You have trouble sleeping or struggle with nausea and vomiting because you’re scared to go to work
Your family gets frustrated because of how much you talk and obsess about work problems
You spend days off worrying about going back to work
Your doctor notices health problems like blood pressure and other stress concerns
You feel guilty about having provoked your workplace troubles
Don’t ignore the feeling that you’re being bullied. If you feel singled out unfairly, or as if you’re picked on a disproportionate amount, it can be tempting to come up with excuses. “Everyone gets treated this way,” or “I deserve it” are common guilt trips that bullies help to lay on you. Don’t fall into a trap of self-loathing if you feel you’re being bullied. Form a plan to stop the bullying and reclaim your workplace.
Unlike schoolyard bullies, who tend to pick on victims they identify as alone or weak, workplace bullies typically pick on employees they consider threatening to their career. If your presence makes someone else look bad enough they feel the need to take you down, take it as a twisted compliment. You’re good at what you do. You know this. Don’t let them confuse you.

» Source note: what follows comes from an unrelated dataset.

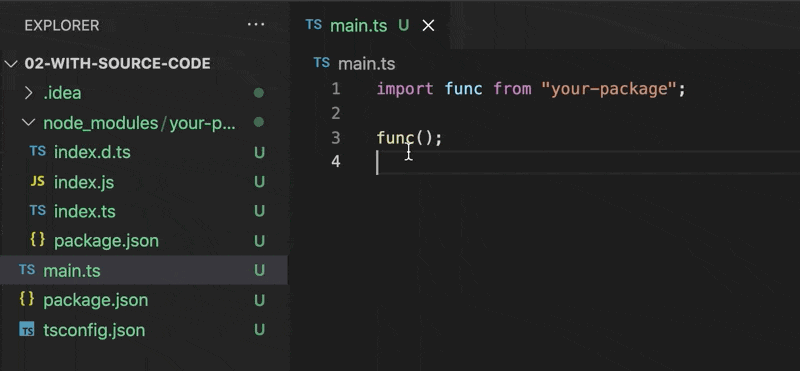Click main.ts in the breadcrumb bar
This screenshot has width=800, height=371.
[x=366, y=64]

Tell the bully to stop. This is, of course, more difficult than it sounds, but you can keep a few simple gestures and statements in mind to bring out when you’re feeling bullied.

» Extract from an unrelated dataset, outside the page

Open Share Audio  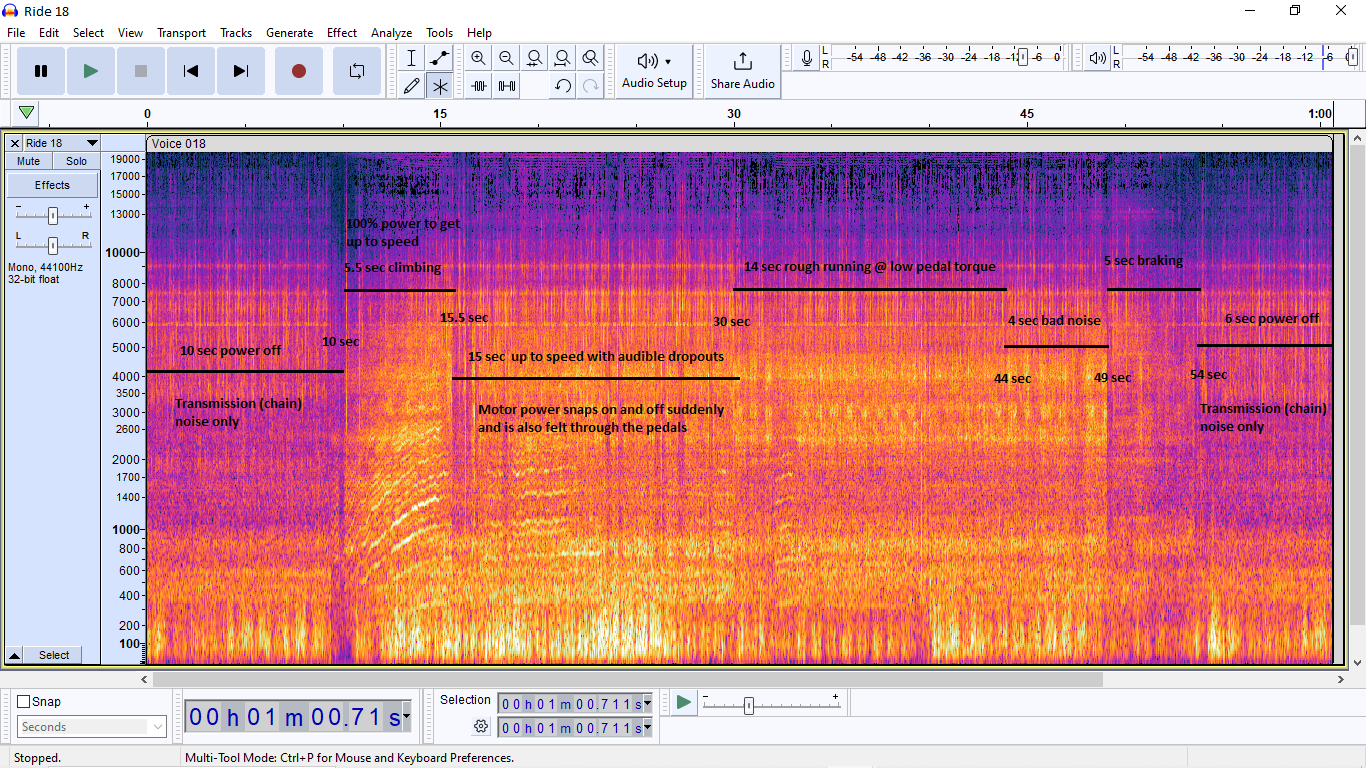pyautogui.click(x=742, y=71)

Put your hands up, creating a barrier between you and your bully, like a policeman using the stop signal with his hand.
Say something short that communicates your frustration, like: “Please stop and let me work” or “Stop talking please.” This will help you to stand up to the behavior and give you ammunition for your report if the behavior continues.
Never escalate the bullying. Shouting counter insults or yelling back might end up getting you in trouble or making the situation worse. Use a calm, collected tone of voice, and tell the person to stop as if you were talking to a dog chewing on a slipper.
Keep a record of all bullying events. Record the name of your tormentor and the method of bullying. Record specific times, dates, locations, and the names of any witnesses to the events. Provide and gather as much information as you can. Collecting documentation is the most important and concrete way to get the bullying to stop when you take the issue to your superiors or a legal team.
Even if you’re not sure you’re being bullied, journaling about your feelings in a diary can help you to get your feelings out and figure out for yourself what you’re struggling with. As a result of writing down your feelings and your frustrations, you might decide you don’t have a bully, or that you definitely do and you need to take action.
Get witnesses. Consult with your fellow co-workers any time you feel bullied and make sure they’ll back you up by corroborating your evidence. Have them write it down for future reference. Pick someone who works at the same time you do, or who has a desk near yours.
If bullying tends to happen at particular times or in particular locations, have your witness linger in the area if you suspect you’re going to be tormented by your bully. Bring partners into a meeting with a superior who you feel bullies you. You’ll have backup in case things get ugly and you’ll have evidence for later.
If you’re being bullied, there’s a good chance others are too. Team up and help each other deal with a common enemy.
Keep calm and wait a while. Make sure that you’ve collected your evidence and that you’re calm and professional. Running to your boss in the throes of emotional turmoil can make you seem whiny, or like you’re overreacting, when there’s a bigger issue at hand. If you’re calm, you’ll be more articulate, present a better case for yourself, and stand a better chance of changing your workplace for the better.
Wait overnight between a bullying situation and reporting things to your boss. If you’re bullied in the mean time, or if you have to wait a while before talking to your boss, do your best to avoid your bully. Remain calm and continue on your way. If you expect bullying might happen, you’ll be prepared when it does.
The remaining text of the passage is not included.